Give back the full listing exactly as it appears below.

**Exercise data:**
== Segment start ==
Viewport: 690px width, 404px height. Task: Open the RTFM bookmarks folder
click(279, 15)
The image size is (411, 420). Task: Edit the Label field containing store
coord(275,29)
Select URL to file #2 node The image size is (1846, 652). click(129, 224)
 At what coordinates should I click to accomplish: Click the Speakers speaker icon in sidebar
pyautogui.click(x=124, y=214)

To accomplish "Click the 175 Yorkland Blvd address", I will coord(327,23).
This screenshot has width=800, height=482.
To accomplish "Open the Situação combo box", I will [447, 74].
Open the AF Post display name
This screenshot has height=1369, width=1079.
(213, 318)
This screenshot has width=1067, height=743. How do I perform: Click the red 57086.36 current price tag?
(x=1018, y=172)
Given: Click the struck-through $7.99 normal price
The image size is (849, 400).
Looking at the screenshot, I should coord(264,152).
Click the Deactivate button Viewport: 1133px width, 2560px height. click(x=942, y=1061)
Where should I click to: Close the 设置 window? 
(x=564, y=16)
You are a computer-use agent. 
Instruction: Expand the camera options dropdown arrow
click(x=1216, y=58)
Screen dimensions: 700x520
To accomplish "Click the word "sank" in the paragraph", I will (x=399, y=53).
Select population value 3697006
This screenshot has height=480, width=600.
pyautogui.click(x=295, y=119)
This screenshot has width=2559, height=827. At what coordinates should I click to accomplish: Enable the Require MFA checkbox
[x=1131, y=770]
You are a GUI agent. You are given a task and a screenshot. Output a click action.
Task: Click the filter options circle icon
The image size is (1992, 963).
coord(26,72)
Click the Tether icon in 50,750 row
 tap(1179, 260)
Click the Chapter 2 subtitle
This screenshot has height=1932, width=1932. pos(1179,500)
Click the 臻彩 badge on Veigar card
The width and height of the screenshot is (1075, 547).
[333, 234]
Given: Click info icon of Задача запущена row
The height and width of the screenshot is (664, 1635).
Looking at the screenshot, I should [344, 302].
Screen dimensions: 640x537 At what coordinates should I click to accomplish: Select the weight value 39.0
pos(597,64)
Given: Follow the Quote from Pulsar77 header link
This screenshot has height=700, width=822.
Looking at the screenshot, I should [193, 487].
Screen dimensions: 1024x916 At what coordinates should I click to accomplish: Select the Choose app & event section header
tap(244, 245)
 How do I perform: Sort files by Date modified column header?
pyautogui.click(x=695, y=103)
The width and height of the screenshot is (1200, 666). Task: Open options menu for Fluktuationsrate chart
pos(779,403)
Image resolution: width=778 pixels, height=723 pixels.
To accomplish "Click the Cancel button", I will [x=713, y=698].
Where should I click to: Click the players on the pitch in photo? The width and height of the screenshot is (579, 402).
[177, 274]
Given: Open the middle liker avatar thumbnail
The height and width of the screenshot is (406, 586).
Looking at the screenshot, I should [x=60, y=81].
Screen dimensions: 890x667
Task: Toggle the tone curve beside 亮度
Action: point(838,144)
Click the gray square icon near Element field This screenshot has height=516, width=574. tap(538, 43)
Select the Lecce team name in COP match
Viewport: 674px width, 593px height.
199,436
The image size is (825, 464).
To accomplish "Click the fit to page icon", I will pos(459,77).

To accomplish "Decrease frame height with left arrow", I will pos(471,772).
== Segment end ==
**Response:**
Viewport: 690px width, 404px height. Task: Open the RTFM bookmarks folder
click(279, 15)
The image size is (411, 420). Task: Edit the Label field containing store
coord(275,29)
Select URL to file #2 node The image size is (1846, 652). click(129, 224)
 At what coordinates should I click to accomplish: Click the Speakers speaker icon in sidebar
pyautogui.click(x=124, y=214)

To accomplish "Click the 175 Yorkland Blvd address", I will coord(327,23).
This screenshot has width=800, height=482.
To accomplish "Open the Situação combo box", I will [447, 74].
Open the AF Post display name
This screenshot has height=1369, width=1079.
(213, 318)
This screenshot has width=1067, height=743. How do I perform: Click the red 57086.36 current price tag?
(x=1018, y=172)
Given: Click the struck-through $7.99 normal price
The image size is (849, 400).
Looking at the screenshot, I should coord(264,152).
Click the Deactivate button Viewport: 1133px width, 2560px height. click(x=942, y=1061)
Where should I click to: Close the 设置 window? 
(x=564, y=16)
You are a computer-use agent. 
Instruction: Expand the camera options dropdown arrow
click(x=1216, y=58)
Screen dimensions: 700x520
To accomplish "Click the word "sank" in the paragraph", I will (x=399, y=53).
Select population value 3697006
This screenshot has height=480, width=600.
pyautogui.click(x=295, y=119)
This screenshot has width=2559, height=827. At what coordinates should I click to accomplish: Enable the Require MFA checkbox
[x=1131, y=770]
You are a GUI agent. You are given a task and a screenshot. Output a click action.
Task: Click the filter options circle icon
The image size is (1992, 963).
coord(26,72)
Click the Tether icon in 50,750 row
 tap(1179, 260)
Click the Chapter 2 subtitle
This screenshot has height=1932, width=1932. pos(1179,500)
Click the 臻彩 badge on Veigar card
The width and height of the screenshot is (1075, 547).
[333, 234]
Given: Click info icon of Задача запущена row
The height and width of the screenshot is (664, 1635).
Looking at the screenshot, I should [344, 302].
Screen dimensions: 640x537 At what coordinates should I click to accomplish: Select the weight value 39.0
pos(597,64)
Given: Follow the Quote from Pulsar77 header link
This screenshot has height=700, width=822.
Looking at the screenshot, I should [193, 487].
Screen dimensions: 1024x916 At what coordinates should I click to accomplish: Select the Choose app & event section header
tap(244, 245)
 How do I perform: Sort files by Date modified column header?
pyautogui.click(x=695, y=103)
The width and height of the screenshot is (1200, 666). Task: Open options menu for Fluktuationsrate chart
pos(779,403)
Image resolution: width=778 pixels, height=723 pixels.
To accomplish "Click the Cancel button", I will [x=713, y=698].
Where should I click to: Click the players on the pitch in photo? The width and height of the screenshot is (579, 402).
[177, 274]
Given: Open the middle liker avatar thumbnail
The height and width of the screenshot is (406, 586).
Looking at the screenshot, I should [x=60, y=81].
Screen dimensions: 890x667
Task: Toggle the tone curve beside 亮度
Action: point(838,144)
Click the gray square icon near Element field This screenshot has height=516, width=574. tap(538, 43)
Select the Lecce team name in COP match
Viewport: 674px width, 593px height.
199,436
The image size is (825, 464).
To accomplish "Click the fit to page icon", I will pos(459,77).

To accomplish "Decrease frame height with left arrow", I will pos(471,772).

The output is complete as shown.